→ Problem to work on: Please restate word for word the line holding "Open Netværk og filtjenester section" and every following line through the end of the entries.

[[ Dataset, beginning ]]

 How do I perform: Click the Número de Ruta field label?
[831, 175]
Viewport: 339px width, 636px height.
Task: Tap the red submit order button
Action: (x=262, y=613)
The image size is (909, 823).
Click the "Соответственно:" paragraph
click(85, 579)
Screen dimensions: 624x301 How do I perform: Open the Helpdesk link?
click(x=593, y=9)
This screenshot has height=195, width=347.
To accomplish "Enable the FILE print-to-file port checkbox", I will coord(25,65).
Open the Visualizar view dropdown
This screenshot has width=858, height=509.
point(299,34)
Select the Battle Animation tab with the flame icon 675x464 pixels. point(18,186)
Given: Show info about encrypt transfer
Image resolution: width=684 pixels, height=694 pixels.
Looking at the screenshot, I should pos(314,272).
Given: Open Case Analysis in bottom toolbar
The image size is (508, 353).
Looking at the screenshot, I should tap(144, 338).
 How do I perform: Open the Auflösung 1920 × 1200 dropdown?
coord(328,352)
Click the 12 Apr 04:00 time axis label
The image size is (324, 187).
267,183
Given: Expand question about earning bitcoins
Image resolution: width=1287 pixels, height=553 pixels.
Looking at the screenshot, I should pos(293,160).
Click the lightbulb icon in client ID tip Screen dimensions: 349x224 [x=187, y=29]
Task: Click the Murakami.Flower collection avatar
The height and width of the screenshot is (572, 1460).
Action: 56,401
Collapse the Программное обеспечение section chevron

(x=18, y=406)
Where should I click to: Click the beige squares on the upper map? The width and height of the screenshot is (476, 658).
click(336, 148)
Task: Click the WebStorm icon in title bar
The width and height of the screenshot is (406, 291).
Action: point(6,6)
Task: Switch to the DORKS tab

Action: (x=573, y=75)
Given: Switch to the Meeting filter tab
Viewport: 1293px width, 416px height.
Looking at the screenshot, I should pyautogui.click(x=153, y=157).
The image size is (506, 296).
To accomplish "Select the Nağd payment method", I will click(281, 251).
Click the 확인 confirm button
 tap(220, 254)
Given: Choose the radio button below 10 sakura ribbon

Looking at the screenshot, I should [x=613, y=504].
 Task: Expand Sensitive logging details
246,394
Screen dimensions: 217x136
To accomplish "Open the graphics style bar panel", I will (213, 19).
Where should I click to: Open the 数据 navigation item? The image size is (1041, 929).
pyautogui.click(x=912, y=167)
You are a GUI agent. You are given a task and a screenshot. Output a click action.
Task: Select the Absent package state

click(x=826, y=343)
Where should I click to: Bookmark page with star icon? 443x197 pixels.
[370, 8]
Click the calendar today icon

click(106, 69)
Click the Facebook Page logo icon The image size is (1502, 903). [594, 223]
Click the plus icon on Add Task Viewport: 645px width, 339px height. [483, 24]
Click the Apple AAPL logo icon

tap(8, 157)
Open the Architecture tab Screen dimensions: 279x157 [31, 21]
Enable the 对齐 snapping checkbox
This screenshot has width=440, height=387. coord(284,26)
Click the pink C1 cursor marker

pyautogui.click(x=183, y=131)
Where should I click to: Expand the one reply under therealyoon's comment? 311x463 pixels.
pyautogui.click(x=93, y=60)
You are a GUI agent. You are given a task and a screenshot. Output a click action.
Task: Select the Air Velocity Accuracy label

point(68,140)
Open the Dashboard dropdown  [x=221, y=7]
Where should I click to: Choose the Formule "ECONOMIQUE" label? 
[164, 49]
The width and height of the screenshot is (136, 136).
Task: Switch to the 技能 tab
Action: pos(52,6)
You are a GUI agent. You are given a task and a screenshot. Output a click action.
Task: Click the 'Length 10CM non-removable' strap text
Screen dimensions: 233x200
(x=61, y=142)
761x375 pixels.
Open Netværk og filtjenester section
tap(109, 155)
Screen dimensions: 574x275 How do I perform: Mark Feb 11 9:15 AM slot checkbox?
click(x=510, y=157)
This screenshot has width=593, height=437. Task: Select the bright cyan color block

[[ Dataset, end ]]

→ Task solution:
Open Netværk og filtjenester section
tap(109, 155)
Screen dimensions: 574x275 How do I perform: Mark Feb 11 9:15 AM slot checkbox?
click(x=510, y=157)
This screenshot has width=593, height=437. Task: Select the bright cyan color block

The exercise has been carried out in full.